WHAT YOU NEED TO DO: Starting at the line that contains "Where should I" and ending with the final line, express these lines as a numbered list. Skip any blank lines and omit the pictures.

MATERIAL:
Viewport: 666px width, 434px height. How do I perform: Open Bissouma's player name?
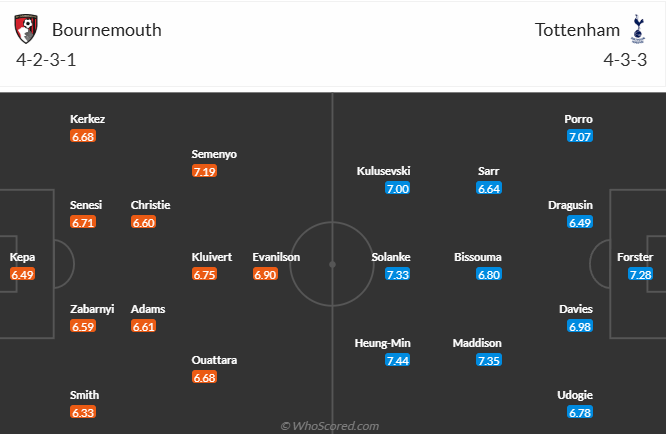pyautogui.click(x=477, y=257)
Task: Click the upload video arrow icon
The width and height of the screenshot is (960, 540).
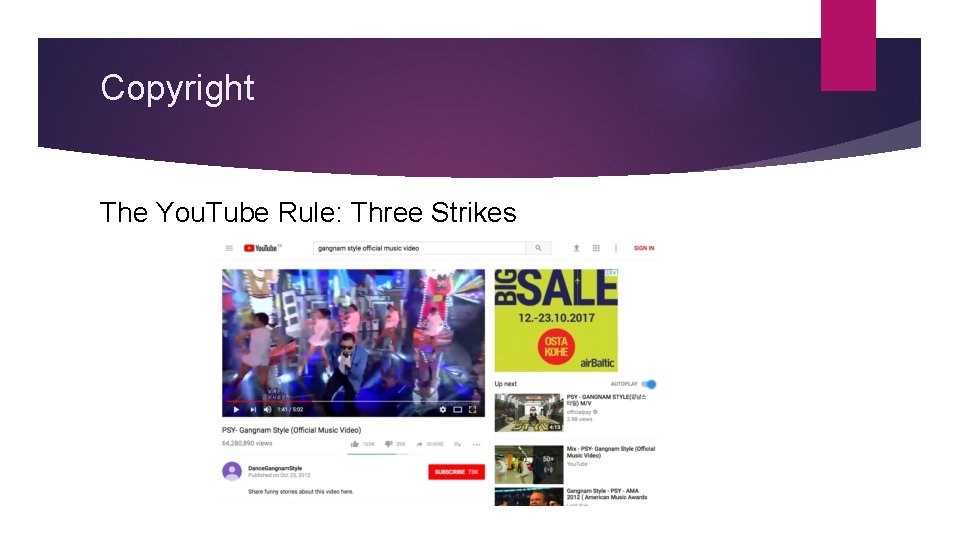Action: tap(576, 248)
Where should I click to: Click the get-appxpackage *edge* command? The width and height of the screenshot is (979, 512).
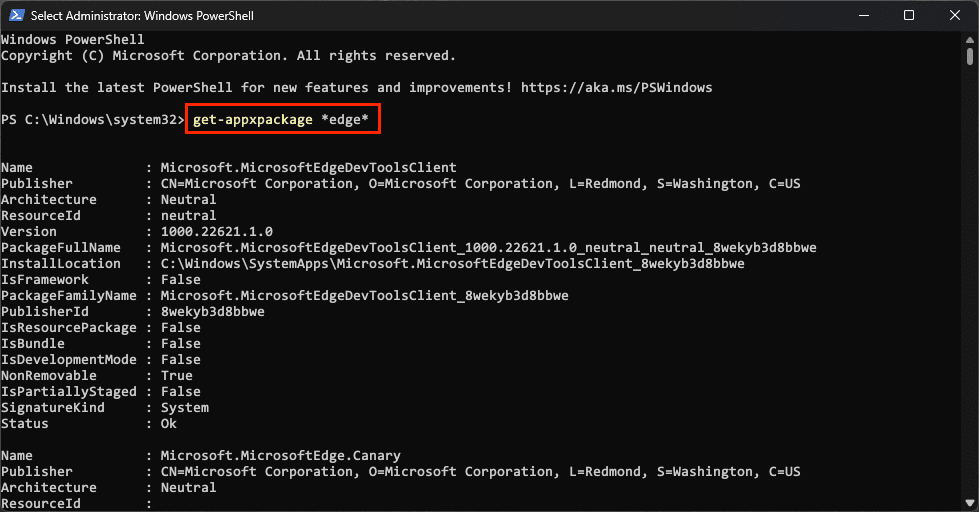pos(280,120)
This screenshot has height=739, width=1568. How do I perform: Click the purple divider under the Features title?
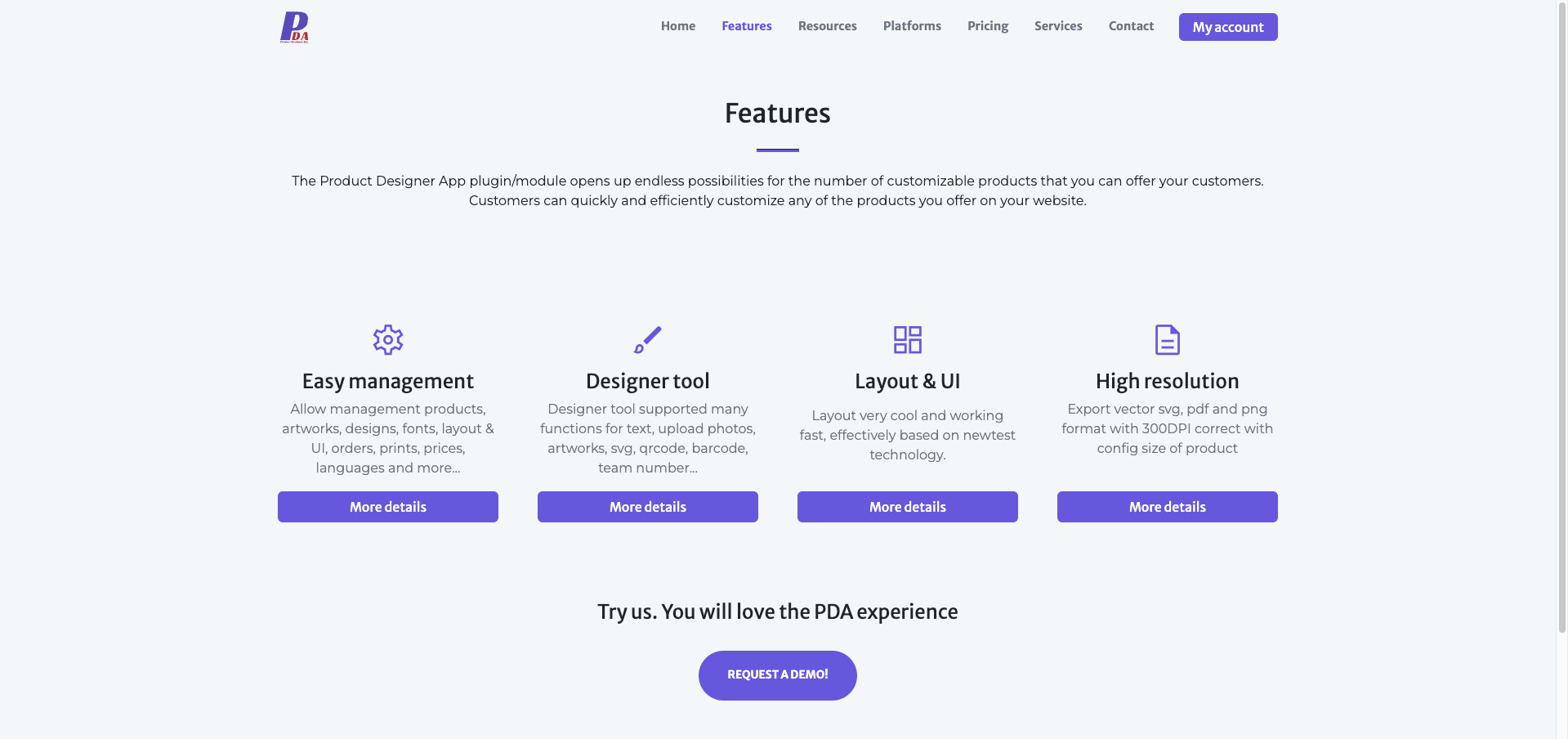coord(777,150)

FINAL RESULT:
1. Where should I click to: Click the get-appxpackage *edge* command? The width and height of the screenshot is (979, 512).
2. pos(280,120)
3. This screenshot has height=739, width=1568. How do I perform: Click the purple divider under the Features title?
4. coord(777,150)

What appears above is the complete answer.